第944話 「ピアルタVSスーニャ」
「くそっ……! さっさと吹っ飛べよ!」
スーニャはピアルタの打撃を避けながら爆弾を投げつけた。爆発は全てピアルタに命中しているが、ピアルタは一切引かない。ハンマーの猛攻は止まる素振りを見せなかった。
「ちょっとやめるです。服がボロボロになるです。流石に恥ずかしいですよ」
無表情に言いつつ、ピアルタは攻撃を続ける。スーニャの爆撃はピアルタの服や髪を僅かに焦がすだけだった。
爆風が荒れ、爆音が響く。この戦いが二人の少女だけで交わされているとは、目撃者以外は信用しないだろう。まるで軍隊同士の熾烈な争いを、この二人は短時間でこなしていた。
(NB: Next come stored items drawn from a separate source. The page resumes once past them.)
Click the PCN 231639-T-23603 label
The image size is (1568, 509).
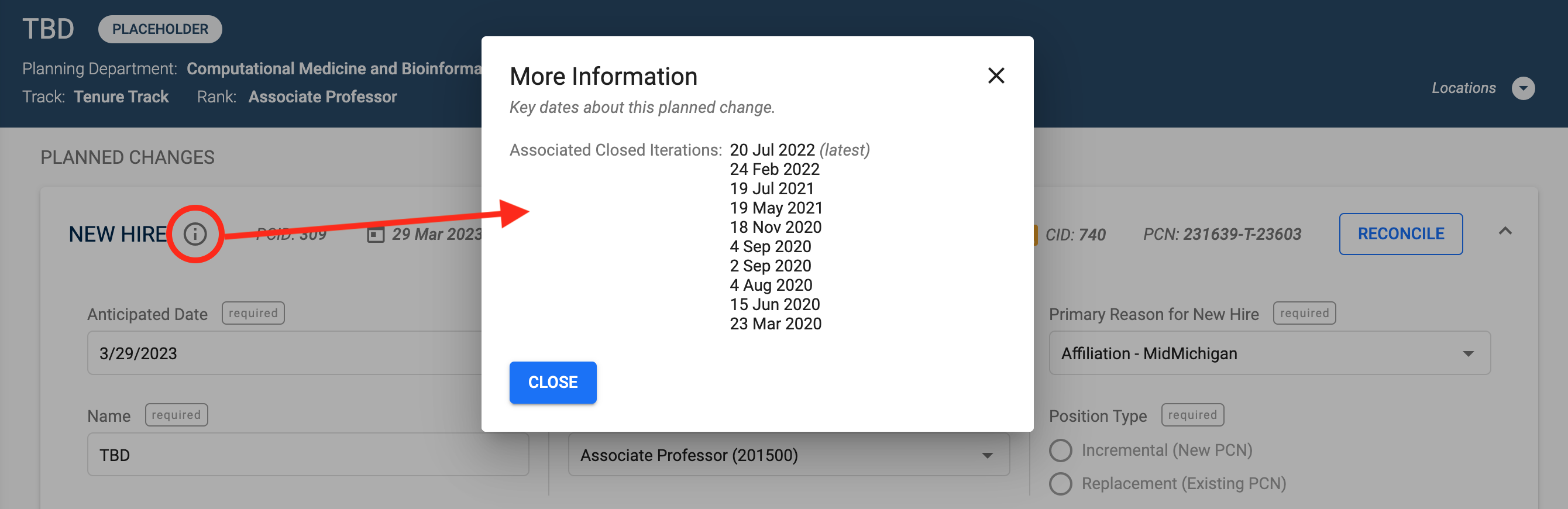(x=1222, y=235)
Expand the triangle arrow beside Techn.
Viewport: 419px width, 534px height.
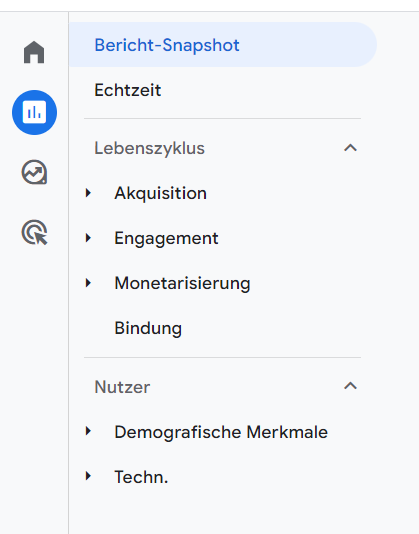tap(89, 476)
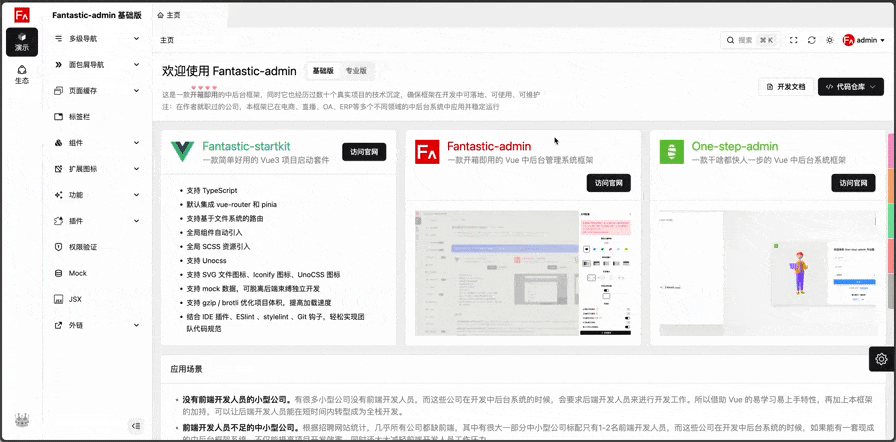Switch the edition toggle to 专业版
This screenshot has width=896, height=442.
tap(356, 71)
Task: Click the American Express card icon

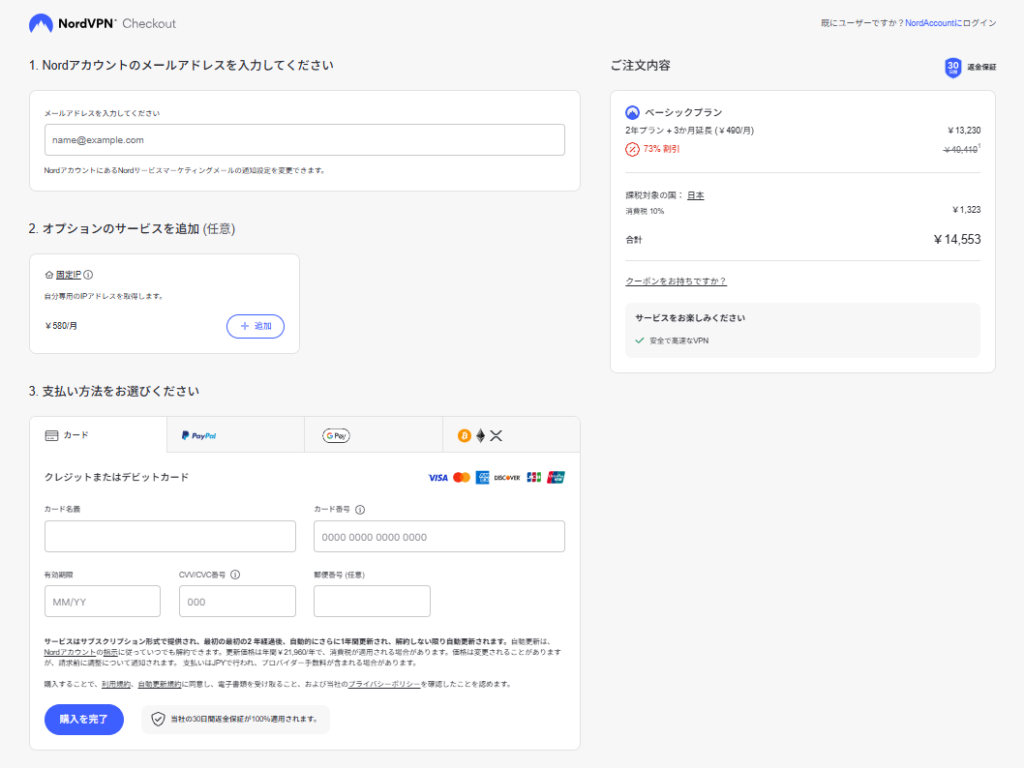Action: (482, 477)
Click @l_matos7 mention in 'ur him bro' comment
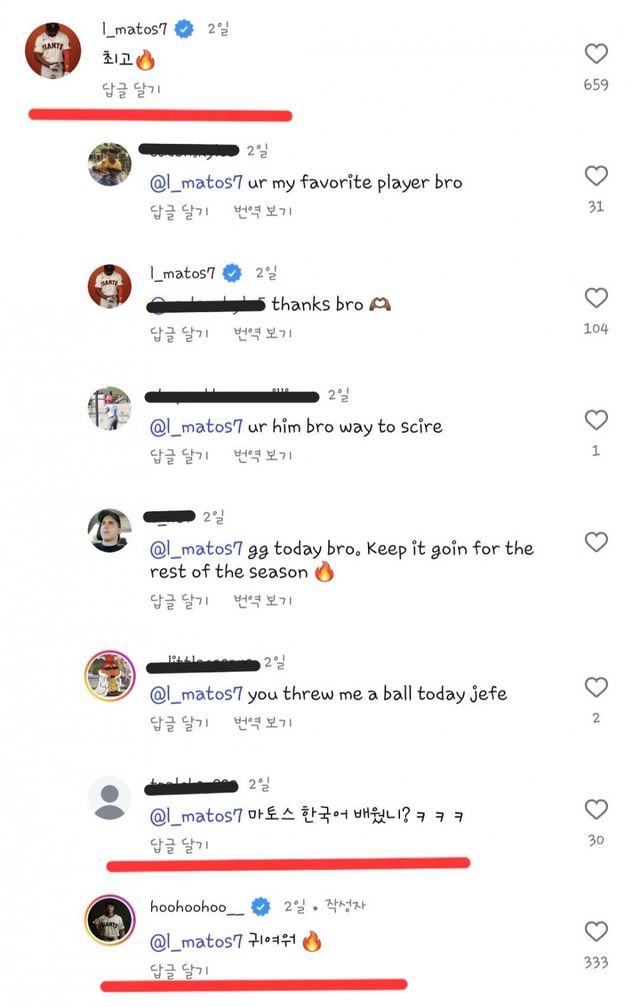This screenshot has width=640, height=1007. click(196, 426)
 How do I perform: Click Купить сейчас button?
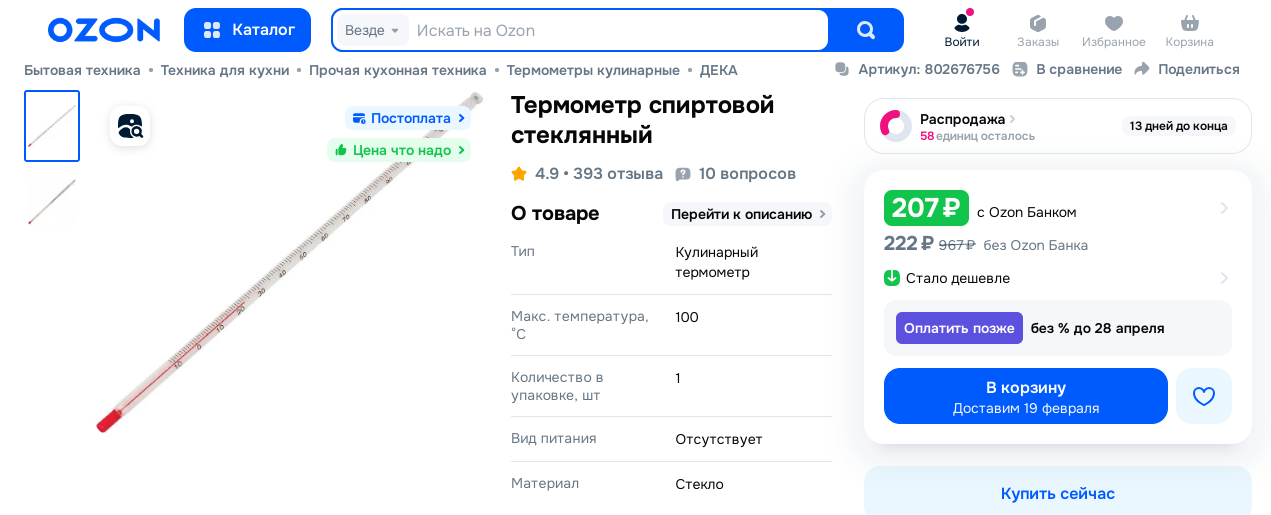[1057, 493]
互いに引かない攻防。だが、『どちらも押されていない』事そのものがスーニャにとっては劣勢の印だった。
「何なんだよ、お前っ! 何で効かないのっ!」
何度も何度も爆発を起こし、それでもピアルタには通用しない。攻撃が無意味になってしまう絶望を、スーニャは突きつけられていた。
「これが『アルスキン』の皮膚です。すごく硬いです。だからあちし強いです」
ピアルタの蹴りがスーニャの腹に叩き込まれた。少女とはいえピアルタは竜人だ。人ならざる力で思いっきり蹴られれば、ひとたまりもない。スーニャは嘔吐し、勢いよく転倒した。
「がっ、はっ……! こう、なったら……!」
スーニャは小袋を取り出し封を開け、ピアルタの顔面に叩き付けた。ピアルタは余裕の表れか、直立不動で袋の中身を受け止める。袋から溢れたのは、何かの粉だった。
「どうしたですか? まさかこれが攻撃ですか?」
「そうだよ。今度こそぶっ殺せる!」
スーニャはピアルタから距離を置き、棒状のスイッチを取り出した。
「冥土の土産に教えてあげるよっ! これは『粉末爆弾』! 今お前が飲み込んだ粉は爆弾なんだよ!」
歪んだ笑みを浮かべるスーニャを見て、俺は思い出した。スーニャが『とっておき』と呼んでいた、最恐最悪の爆弾を。
『粉末爆弾』は風に乗り、気付かぬ間に人体に入り込む。スーニャがスイッチを押すだけで、警戒する間も無く木っ端微塵だ。防御も回避も許さない爆弾、それが『粉末爆弾』。ピアルタはそれを直に飲み込んでしまったのだ。
「ピアルタ! 吐き出せ!」
俺は咄嗟に叫んだ。それが対処になるかも分からないが、とにかく助けたい一心で叫んだ。当のピアルタは俺を一瞥した後、「ふーん」と興味無さげに呟いた。
「あちし、爆弾飲んだですか」
「そうだよ! 今更怯えたって遅いね! お前が死ぬのは決まったんだよ!」
スーニャはスイッチに手を添える。その時だった。ピアルタは凄まじい速度でスーニャに接近し、彼女の右腕を掴んだ。スーニャが抵抗するより早く、ピアルタはスーニャを組み伏せる。その後「ボキリ」と骨が折れる音が鳴るまで、一秒もかからなかった。
「う……あああああああああああっ!」
スーニャの絶叫が響く。無慈悲にへし折られた腕ではスイッチを押せはしない。ピアルタはスーニャを完全に一方的に封じ込めていた。
「余計な事は言わない方がよかったですね。うるさいと奇襲は失敗するですよ」
ピアルタは淡々と言い、今度は左腕を折った。有利な体勢になっても攻撃の手を緩めない。戦闘のプロとしての無駄の無い動きが、ここにあった。
「ちなみに、起爆スイッチを押したとしてもあちしは殺せないです。『アルスキン』の皮膚は口の中にも……というか、消化器官全体を覆ってるです。爆弾を飲もうが針を飲もうが痛くないですよ。もしかして、今のが切り札だったですか?」
ピアルタはスーニャの耳元で告げた。スーニャの攻撃が無意味だと、丁寧に説明する。スーニャの戦意を奪うつもりだ。
「だとしたら、早く降参するです。勝負は付いたです。あちしも無抵抗の人間には危害を加えたりしないですよ」
冷たい口調だったが、降伏を認める温情はあった。現状、スーニャに勝ち目は無い。普通なら白旗を上げるべき状況だろう。
しかし『執念の手』の殺人鬼は、普通じゃない。
「誰が……諦めるもんか! あたしは、皆を殺す……。殺さないといけないんだ!」
スーニャは歯を食い縛って答えた。ピアルタは「そうですか」と短く言い、今度はスーニャの右足を粉砕した。